## The exercise
Rescale the data running from the line containing "You are a GUI" through the line containing "coord(207,16)", both included, and reproduce every line, requests too. Multiply each coordinate in the answers by 1.15 and round to whole numbers, halves up.

## Provided material

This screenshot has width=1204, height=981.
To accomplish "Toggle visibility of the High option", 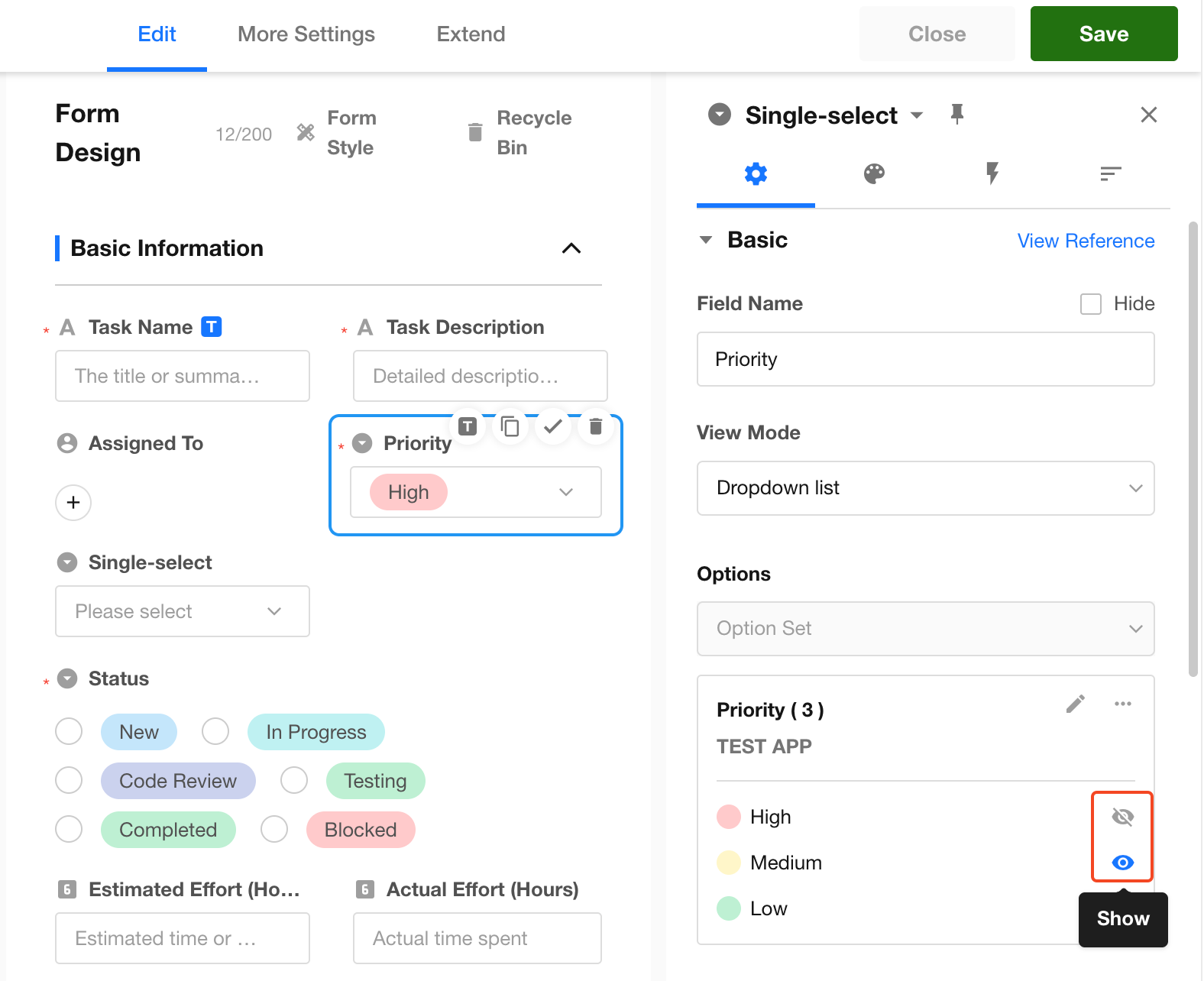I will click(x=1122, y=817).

* * *

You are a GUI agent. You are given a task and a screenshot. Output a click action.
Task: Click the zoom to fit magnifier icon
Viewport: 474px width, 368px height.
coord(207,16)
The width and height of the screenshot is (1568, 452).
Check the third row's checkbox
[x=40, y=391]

## Response to the exercise
You are a GUI agent. You are given a task and a screenshot. Output a click action.
Task: Click the zoom to fit magnifier icon
Viewport: 474px width, 368px height.
coord(238,18)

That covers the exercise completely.